Table 8-3 Time Values Used with Expiration Functions
Credential
|
Value
|
Range or Format
|
time24
|
integer
|
0-2359
|
time24gmt
|
integer
|
0-2359
|
dayofweek
|
Dayofweek_type
|
Sunday-Saturday
|
dayofweekgmt
|
Dayofweek_type
|
Sunday-Saturday
|
dayofmonth
|
integer
|
1-31
|
dayofmonthgmt
|
integer
|
1-31
|
dayofyear
|
integer
|
1-366
|
dayofyeargmt
|
integer
|
1-366
|
daysinmonth
|
integer
|
28-31
|
daysinyear
|
integer
|
365-366
|
minute
|
integer
|
0-59
|
minutegmt
|
integer
|
0-59
|
month
|
month_type
|
January-December
|
monthgmt
|
month_type
|
January-December
|
year
|
integer
|
0-9999
|
yeargmt
|
integer
|
0-9999
|
timeofday
|
time
|
HH:MMAM" or "HH:MMPM"
|
timeofdaygmt
|
time
|
HH:MMAM" or "HH:MMPM"
|
hour
|
integer
|
0-23
|
hourgmt
|
integer
|
0-23
|
date
|
Date
|
MM/DD/YYYY"
|
dategmt
|
Date
|
MM/DD/YYYY"
|
Table 8-4 lists the expiration functions for the authorization cache. You can use these functions to set an expiration time for the decision. This way you can instruct the cache to only hold the value for a given period of time, or to not hold it at all. These functions correspond roughly to each of the internally computed time types.
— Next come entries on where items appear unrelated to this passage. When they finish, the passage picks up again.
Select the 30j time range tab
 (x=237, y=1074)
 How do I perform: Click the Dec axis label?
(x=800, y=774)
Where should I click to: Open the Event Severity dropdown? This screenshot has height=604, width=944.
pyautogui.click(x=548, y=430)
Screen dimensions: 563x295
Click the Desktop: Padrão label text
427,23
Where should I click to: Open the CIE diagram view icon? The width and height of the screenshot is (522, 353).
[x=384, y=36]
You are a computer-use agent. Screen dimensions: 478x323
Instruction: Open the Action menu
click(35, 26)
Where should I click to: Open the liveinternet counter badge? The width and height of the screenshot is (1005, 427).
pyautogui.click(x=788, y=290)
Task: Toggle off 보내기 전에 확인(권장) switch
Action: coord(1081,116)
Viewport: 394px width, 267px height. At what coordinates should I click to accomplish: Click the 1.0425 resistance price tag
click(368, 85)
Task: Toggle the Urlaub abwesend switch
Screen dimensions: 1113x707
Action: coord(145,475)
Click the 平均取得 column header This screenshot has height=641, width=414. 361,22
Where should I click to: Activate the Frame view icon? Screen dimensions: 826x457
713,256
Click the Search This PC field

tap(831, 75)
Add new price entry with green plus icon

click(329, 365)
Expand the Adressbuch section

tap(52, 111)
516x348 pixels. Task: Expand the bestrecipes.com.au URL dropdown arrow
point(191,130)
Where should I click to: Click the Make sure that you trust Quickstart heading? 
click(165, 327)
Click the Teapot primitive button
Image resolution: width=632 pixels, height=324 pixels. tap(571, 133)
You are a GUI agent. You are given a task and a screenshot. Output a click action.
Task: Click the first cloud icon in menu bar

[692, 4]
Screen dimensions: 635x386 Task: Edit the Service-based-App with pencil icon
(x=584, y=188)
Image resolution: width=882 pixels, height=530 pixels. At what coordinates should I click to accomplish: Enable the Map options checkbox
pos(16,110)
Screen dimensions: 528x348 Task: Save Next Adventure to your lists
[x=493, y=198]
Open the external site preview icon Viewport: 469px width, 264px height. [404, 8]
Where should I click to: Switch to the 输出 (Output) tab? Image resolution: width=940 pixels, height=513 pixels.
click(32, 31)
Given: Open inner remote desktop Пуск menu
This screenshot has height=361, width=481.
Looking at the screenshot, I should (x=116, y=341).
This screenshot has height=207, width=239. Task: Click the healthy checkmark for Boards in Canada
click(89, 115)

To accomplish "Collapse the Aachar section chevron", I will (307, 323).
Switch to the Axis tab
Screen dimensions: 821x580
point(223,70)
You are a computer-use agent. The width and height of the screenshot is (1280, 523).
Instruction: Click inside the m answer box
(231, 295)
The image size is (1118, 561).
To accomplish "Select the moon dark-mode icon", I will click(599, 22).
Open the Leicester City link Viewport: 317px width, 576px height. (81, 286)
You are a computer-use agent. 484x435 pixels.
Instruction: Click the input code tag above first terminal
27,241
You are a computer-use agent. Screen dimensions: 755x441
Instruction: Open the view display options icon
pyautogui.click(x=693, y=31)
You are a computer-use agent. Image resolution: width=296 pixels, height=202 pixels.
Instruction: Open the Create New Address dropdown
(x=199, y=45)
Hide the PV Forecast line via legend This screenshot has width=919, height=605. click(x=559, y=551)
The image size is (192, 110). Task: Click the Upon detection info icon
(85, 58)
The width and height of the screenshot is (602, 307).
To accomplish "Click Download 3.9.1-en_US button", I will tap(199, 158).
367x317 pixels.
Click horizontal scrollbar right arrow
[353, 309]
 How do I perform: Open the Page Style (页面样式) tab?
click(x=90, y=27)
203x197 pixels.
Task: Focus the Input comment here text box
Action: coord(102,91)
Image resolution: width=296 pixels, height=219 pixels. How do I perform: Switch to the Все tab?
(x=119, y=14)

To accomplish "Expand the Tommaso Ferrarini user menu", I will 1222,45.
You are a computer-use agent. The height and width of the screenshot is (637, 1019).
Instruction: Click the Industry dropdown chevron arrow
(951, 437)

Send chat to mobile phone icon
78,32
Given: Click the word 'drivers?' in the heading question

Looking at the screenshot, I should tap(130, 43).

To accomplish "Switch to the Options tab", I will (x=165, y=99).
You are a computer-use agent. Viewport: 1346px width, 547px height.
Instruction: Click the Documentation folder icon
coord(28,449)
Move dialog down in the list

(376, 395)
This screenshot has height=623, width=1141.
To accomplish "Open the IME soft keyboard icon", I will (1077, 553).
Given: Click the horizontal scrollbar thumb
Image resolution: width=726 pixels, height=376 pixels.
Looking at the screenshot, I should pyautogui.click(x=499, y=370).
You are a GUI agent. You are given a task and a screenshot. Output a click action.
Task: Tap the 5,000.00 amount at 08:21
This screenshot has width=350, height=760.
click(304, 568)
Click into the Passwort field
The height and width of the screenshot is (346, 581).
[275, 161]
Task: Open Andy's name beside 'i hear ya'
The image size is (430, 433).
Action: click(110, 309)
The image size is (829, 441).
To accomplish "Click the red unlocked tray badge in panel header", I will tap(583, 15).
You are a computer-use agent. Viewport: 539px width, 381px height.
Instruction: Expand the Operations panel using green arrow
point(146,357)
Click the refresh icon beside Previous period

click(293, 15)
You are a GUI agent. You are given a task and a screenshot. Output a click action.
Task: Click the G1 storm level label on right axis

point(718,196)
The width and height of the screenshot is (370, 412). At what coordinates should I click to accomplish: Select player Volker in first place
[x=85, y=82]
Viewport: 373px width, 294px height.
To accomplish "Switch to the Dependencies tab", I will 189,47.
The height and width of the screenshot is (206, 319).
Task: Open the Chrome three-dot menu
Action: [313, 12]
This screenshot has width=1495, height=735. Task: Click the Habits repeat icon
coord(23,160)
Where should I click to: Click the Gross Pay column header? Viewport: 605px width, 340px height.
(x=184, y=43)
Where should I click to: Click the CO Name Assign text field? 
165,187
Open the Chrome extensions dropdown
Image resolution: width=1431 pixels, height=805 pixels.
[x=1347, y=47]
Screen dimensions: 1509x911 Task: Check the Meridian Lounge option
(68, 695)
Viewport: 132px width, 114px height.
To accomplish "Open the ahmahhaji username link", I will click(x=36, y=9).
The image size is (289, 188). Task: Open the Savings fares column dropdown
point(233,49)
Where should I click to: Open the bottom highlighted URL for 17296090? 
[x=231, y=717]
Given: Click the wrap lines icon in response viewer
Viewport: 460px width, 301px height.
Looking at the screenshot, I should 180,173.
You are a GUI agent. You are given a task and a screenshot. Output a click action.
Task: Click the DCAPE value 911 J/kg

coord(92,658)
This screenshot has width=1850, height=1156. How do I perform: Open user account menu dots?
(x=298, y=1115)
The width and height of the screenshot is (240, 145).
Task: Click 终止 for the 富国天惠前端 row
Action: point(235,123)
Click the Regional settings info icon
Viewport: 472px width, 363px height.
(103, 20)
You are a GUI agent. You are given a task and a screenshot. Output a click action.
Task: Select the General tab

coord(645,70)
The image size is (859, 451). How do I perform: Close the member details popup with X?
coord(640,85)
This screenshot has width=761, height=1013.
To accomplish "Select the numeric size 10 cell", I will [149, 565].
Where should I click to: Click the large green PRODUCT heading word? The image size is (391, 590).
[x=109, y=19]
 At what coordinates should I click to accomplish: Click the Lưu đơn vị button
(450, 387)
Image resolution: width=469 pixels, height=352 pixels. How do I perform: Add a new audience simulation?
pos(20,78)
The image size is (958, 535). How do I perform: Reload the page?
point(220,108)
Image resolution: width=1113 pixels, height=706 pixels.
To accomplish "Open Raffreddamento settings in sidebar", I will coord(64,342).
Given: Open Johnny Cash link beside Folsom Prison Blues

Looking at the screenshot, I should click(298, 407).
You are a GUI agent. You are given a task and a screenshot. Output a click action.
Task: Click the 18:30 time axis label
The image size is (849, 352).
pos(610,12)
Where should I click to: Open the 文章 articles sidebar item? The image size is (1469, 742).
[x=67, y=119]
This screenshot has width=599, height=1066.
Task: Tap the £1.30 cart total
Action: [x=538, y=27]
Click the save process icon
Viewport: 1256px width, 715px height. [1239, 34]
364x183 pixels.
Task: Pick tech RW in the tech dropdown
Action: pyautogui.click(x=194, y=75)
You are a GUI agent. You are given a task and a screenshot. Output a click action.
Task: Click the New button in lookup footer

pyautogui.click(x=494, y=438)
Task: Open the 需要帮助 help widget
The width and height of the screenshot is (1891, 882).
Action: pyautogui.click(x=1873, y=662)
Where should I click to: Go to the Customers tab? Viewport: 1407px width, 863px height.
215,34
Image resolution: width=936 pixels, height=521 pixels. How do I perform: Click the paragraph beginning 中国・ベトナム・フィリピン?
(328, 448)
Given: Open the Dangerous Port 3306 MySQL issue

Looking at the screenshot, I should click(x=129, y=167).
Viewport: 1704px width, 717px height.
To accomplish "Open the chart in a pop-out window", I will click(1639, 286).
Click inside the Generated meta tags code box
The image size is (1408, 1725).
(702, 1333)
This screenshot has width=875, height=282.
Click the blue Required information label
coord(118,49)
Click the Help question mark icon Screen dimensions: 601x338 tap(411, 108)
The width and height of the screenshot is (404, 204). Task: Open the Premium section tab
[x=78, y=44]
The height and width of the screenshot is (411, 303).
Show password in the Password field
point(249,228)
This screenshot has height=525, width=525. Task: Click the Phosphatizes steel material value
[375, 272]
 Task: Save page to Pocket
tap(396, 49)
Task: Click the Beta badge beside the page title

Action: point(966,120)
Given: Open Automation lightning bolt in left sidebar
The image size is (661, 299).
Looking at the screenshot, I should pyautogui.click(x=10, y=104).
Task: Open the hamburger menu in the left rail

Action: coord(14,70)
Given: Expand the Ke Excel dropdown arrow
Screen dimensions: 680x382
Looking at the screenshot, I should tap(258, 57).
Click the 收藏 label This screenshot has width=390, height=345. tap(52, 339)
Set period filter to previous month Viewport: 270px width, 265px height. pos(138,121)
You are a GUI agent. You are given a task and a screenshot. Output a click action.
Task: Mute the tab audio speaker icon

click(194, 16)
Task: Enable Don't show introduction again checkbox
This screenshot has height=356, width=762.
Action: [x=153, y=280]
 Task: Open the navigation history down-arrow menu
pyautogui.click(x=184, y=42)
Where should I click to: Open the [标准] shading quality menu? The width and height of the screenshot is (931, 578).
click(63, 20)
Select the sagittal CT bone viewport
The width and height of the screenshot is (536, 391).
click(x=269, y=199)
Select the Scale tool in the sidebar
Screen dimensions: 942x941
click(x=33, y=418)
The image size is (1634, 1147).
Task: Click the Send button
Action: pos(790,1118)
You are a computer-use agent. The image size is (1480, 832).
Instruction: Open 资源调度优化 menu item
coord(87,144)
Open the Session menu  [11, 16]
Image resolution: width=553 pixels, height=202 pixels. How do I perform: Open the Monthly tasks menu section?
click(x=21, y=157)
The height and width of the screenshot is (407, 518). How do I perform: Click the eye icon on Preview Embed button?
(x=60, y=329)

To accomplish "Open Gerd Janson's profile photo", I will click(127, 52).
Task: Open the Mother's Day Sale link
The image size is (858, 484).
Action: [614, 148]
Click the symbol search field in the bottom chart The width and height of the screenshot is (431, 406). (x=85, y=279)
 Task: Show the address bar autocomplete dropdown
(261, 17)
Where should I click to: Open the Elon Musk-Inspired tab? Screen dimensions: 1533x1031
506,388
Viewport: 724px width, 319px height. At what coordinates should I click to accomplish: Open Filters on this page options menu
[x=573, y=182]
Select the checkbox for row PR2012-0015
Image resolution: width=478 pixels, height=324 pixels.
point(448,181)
Table 8-4 Expiration Functions
Function
|
Argument
|
Description
|
valid_for_mseconds
|
integer
|
Valid for a given number of milliseconds
|
valid_for_seconds
|
integer
|
Valid for a given number of seconds
|
valid_for_minutes
|
integer
|
Valid for a given number of minutes
|
valid_for_hours
|
integer
|
Valid for a given number of hours
|
valid_until_timeofday
|
time
|
Valid until the specified time on the date the evaluation is performed
|
valid_until_time24
|
integer
|
Valid until the specified time on the date the evaluation is performed
|
valid_until_hour
|
integer
|
Valid until the specified hour on the date the evaluation is performed
|
valid_until_minute
|
integer
|
Valid until the specified minute of the hour the evaluation is performed
|
valid_until_date
|
Date
|
Valid until the specified date
|
valid_until_year
|
integer
|
Valid until the specified year
|
valid_until_month
|
month_type
|
Valid until the specified month of the year the evaluation is performed
|
valid_until_dayofyear
|
integer
|
Valid until the specified day of the year the evaluation is performed
|
valid_until_dayofmonth
|
integer
|
Valid until the specified day of the month the evaluation is performed
|
valid_until_dayofweek
|
Dayofweek_type
|
Valid until the specified day of the week the evaluation is performed
|
valid_until_timeofday_gmt
|
time
|
Valid until the specified time on the date the evaluation is performed in GMT time.
|
valid_until_time24_gmt
|
integer
|
Valid until the specified time on the date the evaluation is performed in GMT time.
|
valid_until_hour_gmt
|
integer
|
Valid until the specified minute of the hour the evaluation is performed in GMT time
|
valid_until_minute_gmt
|
integer
|
Valid until the specified minute of the hour the evaluation is performed in GMT time.
|
valid_until_date_gmt
|
Date
|
Valid until the specified date in GMT time.
|
valid_until_year_gmt
|
integer
|
Valid until the specified year in GMT time.
|
valid_until_month_gmt
|
month_type
|
Valid until the specified month of the year the evaluation is performed in GMT time.
|
valid_until_dayofyear_gmt
|
integer
|
Valid until the specified day of the year the evaluation is performed in GMT time.
|
valid_until_dayofmonth_gmt
|
integer
|
Valid until the specified day of the month the evaluation is performed in GMT time.
|
valid_until_dayofweek_gmt
|
Dayofweek_type
|
Valid until the specified day of the week the evaluation is performed in GMT time.
|
For example, if you had the following policy:
GRANT(//priv/order,//app/resturant/breakfast,//sgrp/customers/allusers/) if hour < 11;
When authorization caching is enabled, you write the policy as:
GRANT(//priv/order,//app/resturant/breakfast,//sgrp/customers/allusers/) if hour < 11 and valid_until_hour(11);
With authorization caching, the result of this policy is cached in the provider until 11:00 AM, at which time, it expires. Not calling valid_until_hour
argument results in this policy being cached until the next policy distribution. Therefore, if you are using authorization caching, it is important to update your time dependent policies appropriately.